▶ WHAT YOU WILL DO
Skip the pictures. Quote every line below, exactly, from the one with "Given: Click the magnifier icon in search box" through the final line.

DATA FOR PROCESSING section start

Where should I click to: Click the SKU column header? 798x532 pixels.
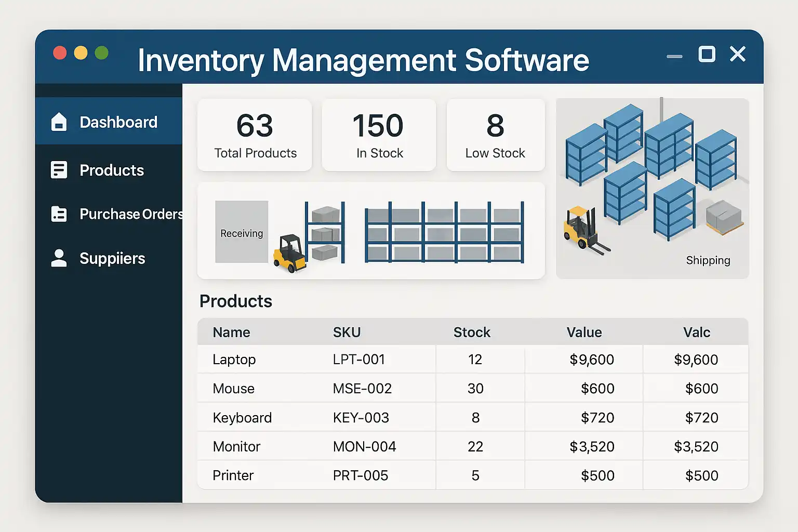(347, 333)
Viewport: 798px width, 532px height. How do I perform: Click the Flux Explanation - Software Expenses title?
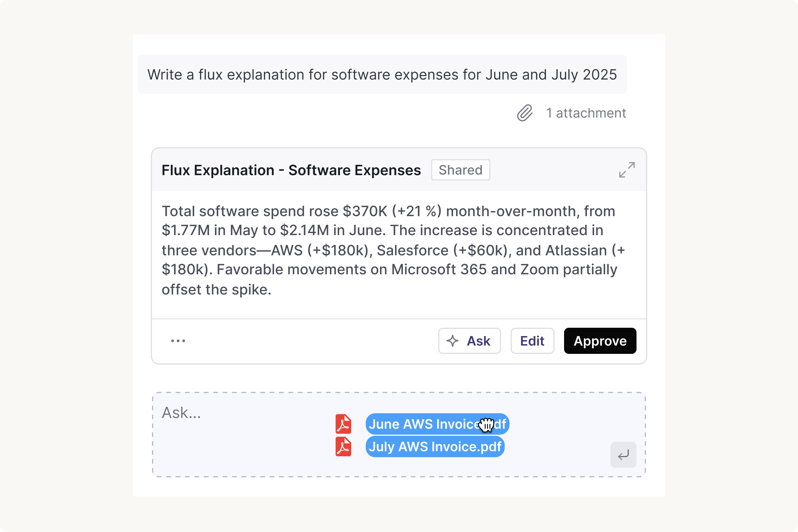[291, 170]
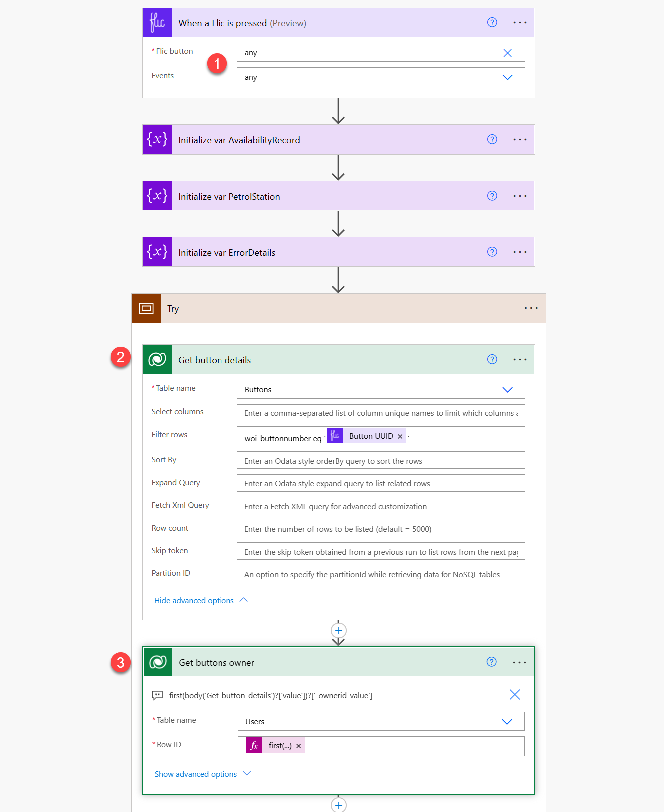The width and height of the screenshot is (664, 812).
Task: Click the Try scope icon
Action: pyautogui.click(x=146, y=308)

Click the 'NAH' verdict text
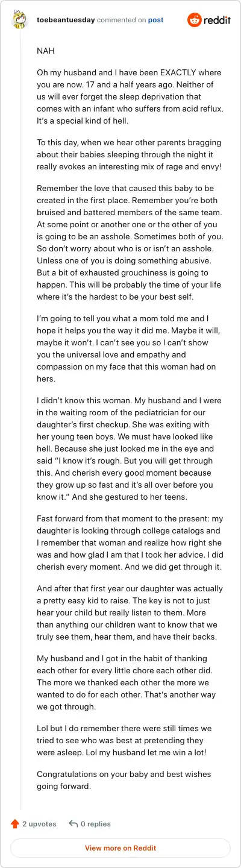(46, 51)
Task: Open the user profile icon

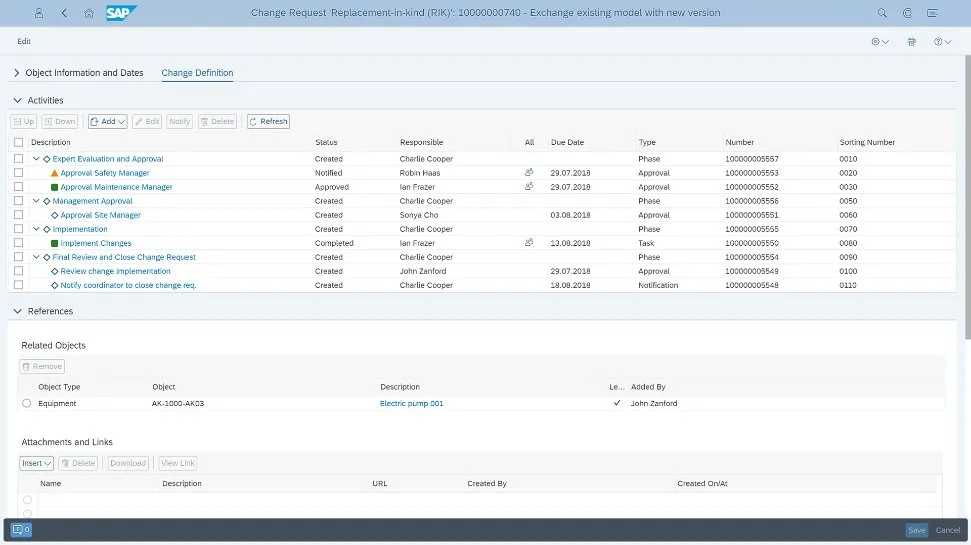Action: coord(39,13)
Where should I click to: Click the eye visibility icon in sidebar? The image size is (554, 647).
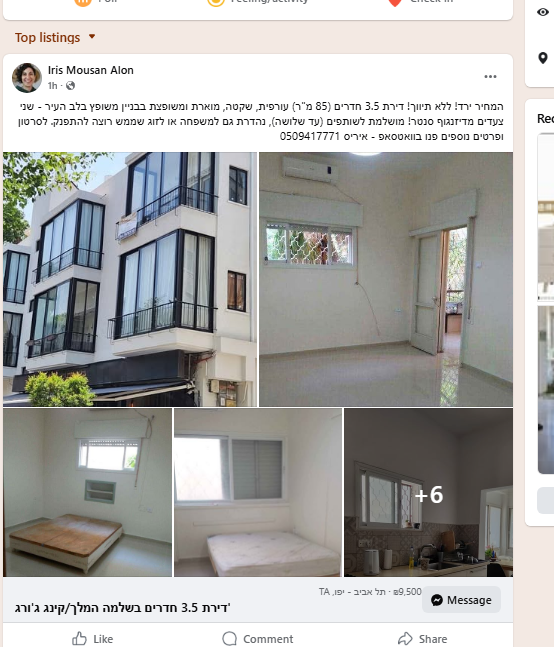coord(543,12)
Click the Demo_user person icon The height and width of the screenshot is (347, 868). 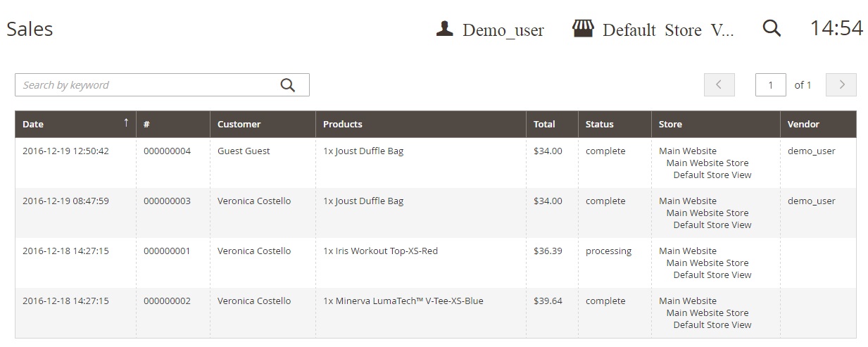click(444, 29)
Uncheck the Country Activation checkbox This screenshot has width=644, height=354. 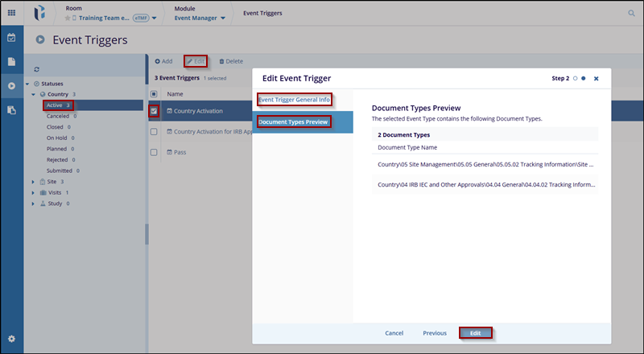[154, 111]
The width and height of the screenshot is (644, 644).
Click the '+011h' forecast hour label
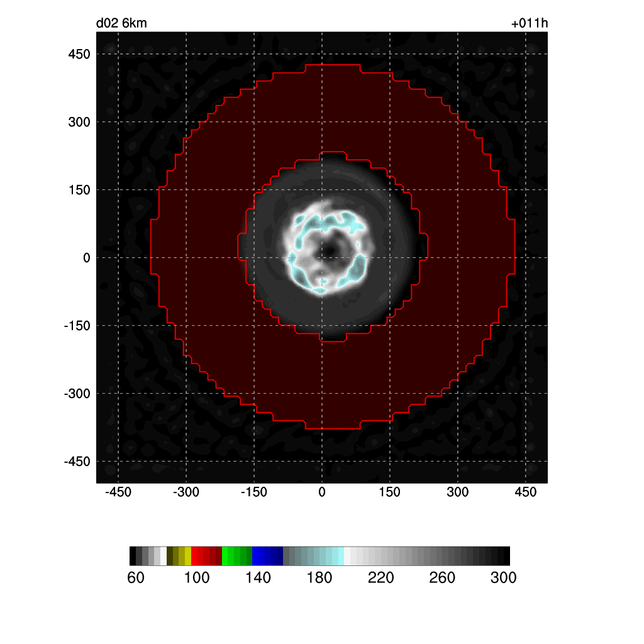[529, 24]
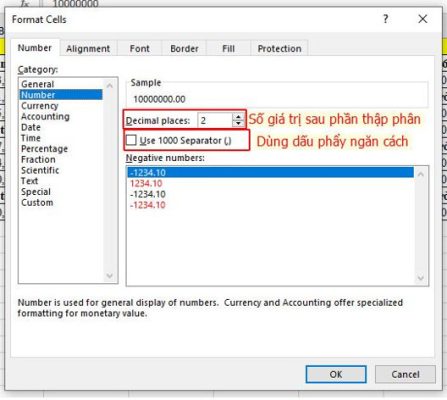Screen dimensions: 447x400
Task: Click the Cancel button
Action: pos(405,374)
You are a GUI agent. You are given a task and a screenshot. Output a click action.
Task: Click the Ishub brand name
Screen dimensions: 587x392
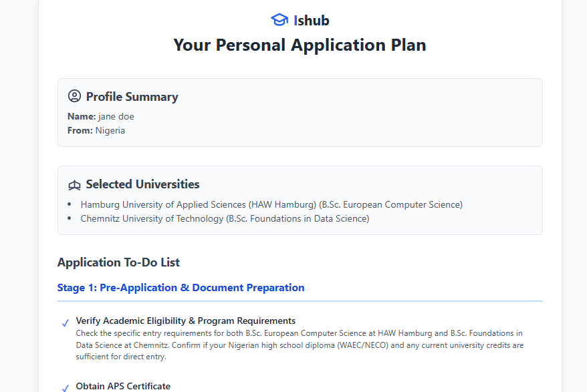coord(311,20)
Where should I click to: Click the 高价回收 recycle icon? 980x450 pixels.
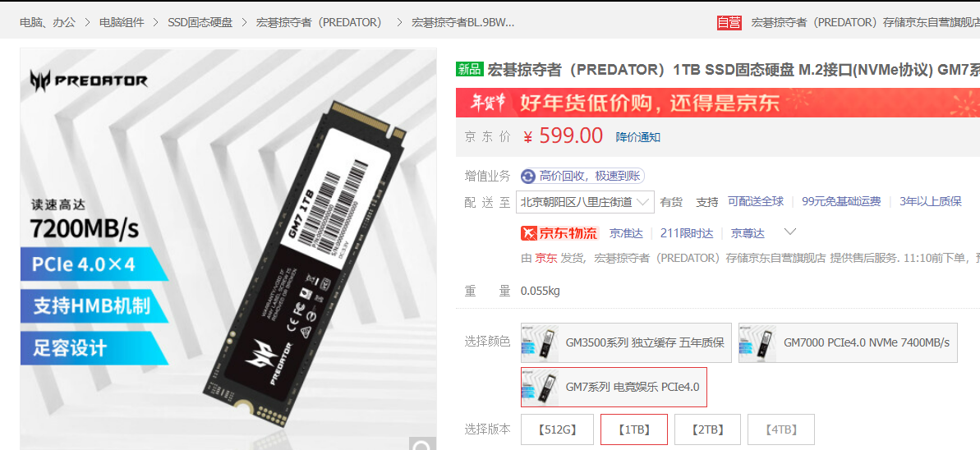tap(528, 177)
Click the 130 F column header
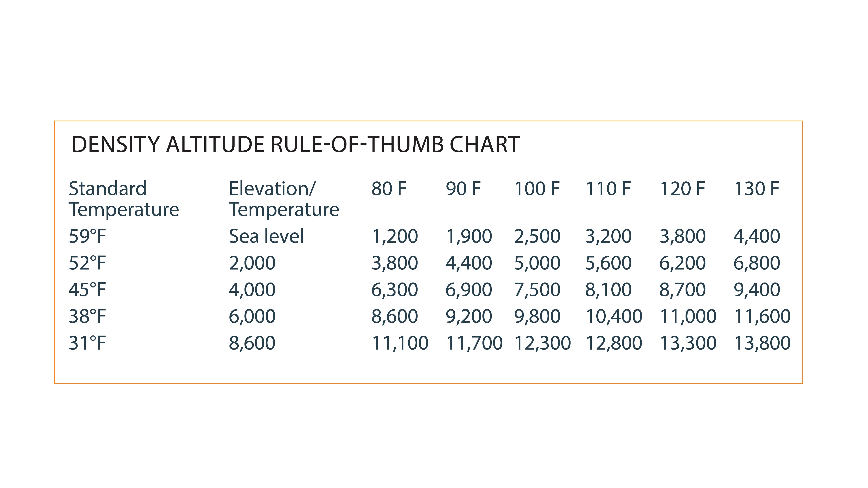The image size is (868, 488). click(756, 189)
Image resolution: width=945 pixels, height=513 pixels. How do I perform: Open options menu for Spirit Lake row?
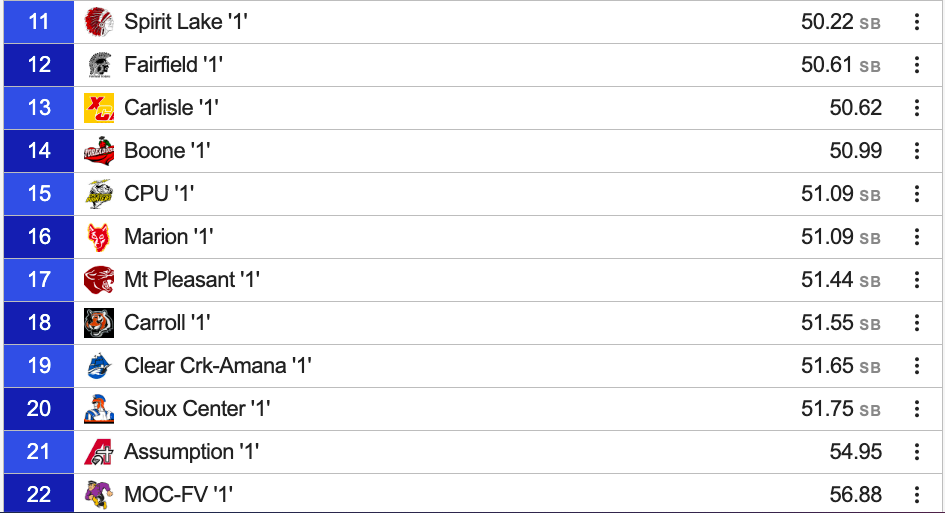click(x=917, y=22)
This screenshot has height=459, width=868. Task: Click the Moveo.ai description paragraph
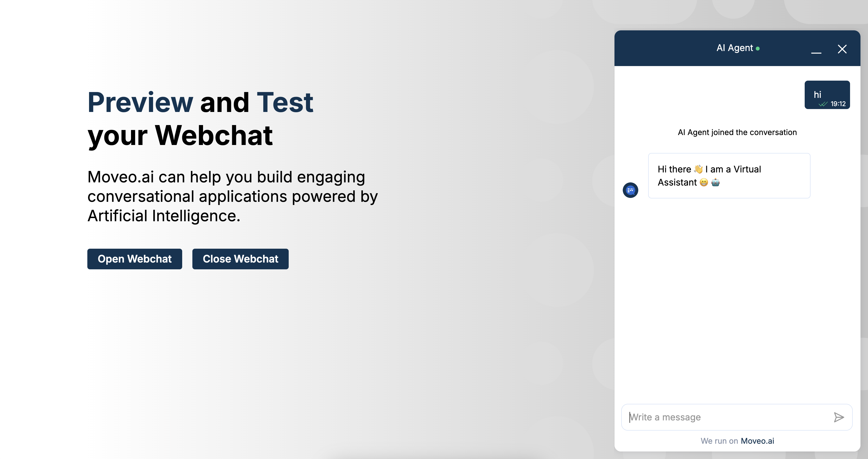(x=233, y=196)
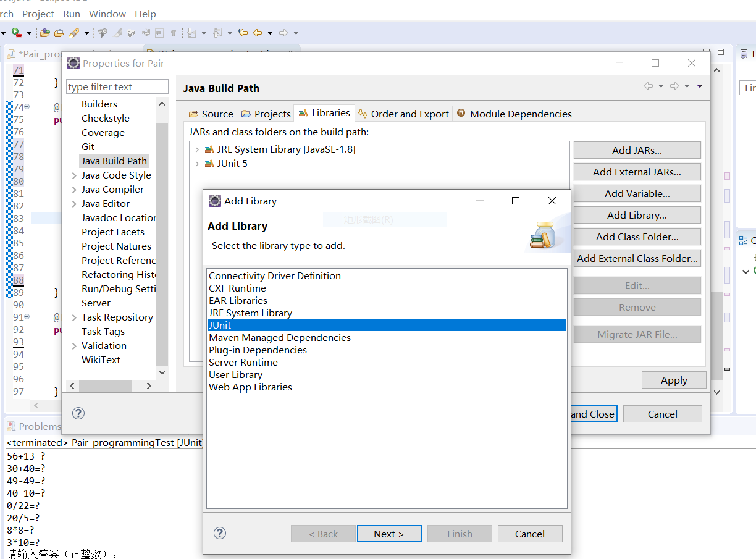Click Add External JARs... button
Screen dimensions: 756x559
click(637, 172)
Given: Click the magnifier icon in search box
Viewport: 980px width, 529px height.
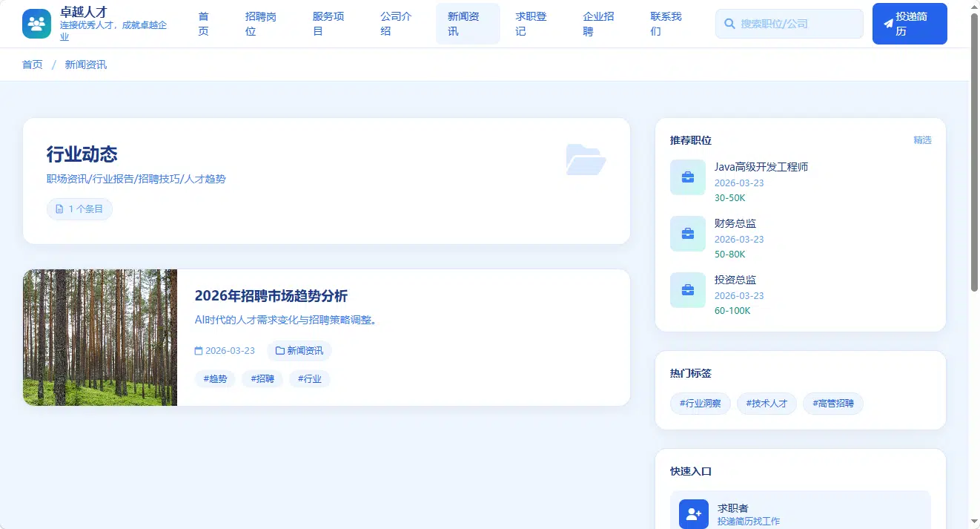Looking at the screenshot, I should click(729, 24).
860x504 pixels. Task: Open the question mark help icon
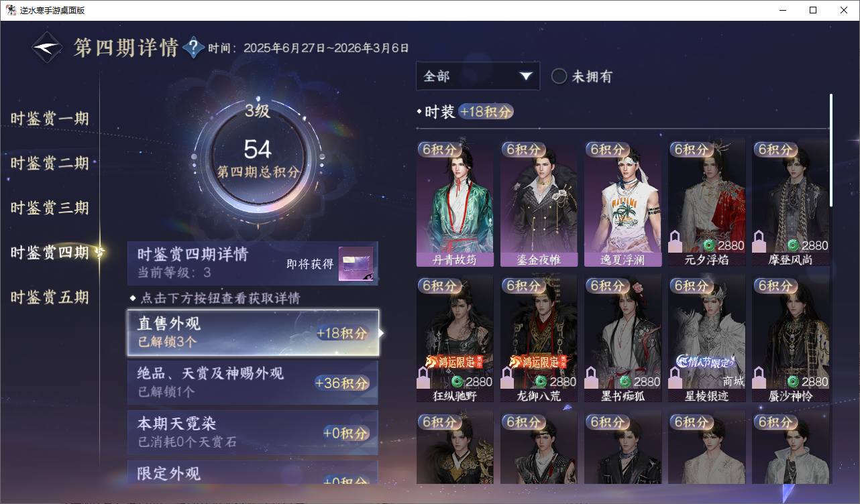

DATA FOR PROCESSING section end

▶ REPLY
Given: Click the magnifier icon in search box
Viewport: 980px width, 529px height.
Looking at the screenshot, I should click(729, 24).
860x504 pixels. Task: Open the question mark help icon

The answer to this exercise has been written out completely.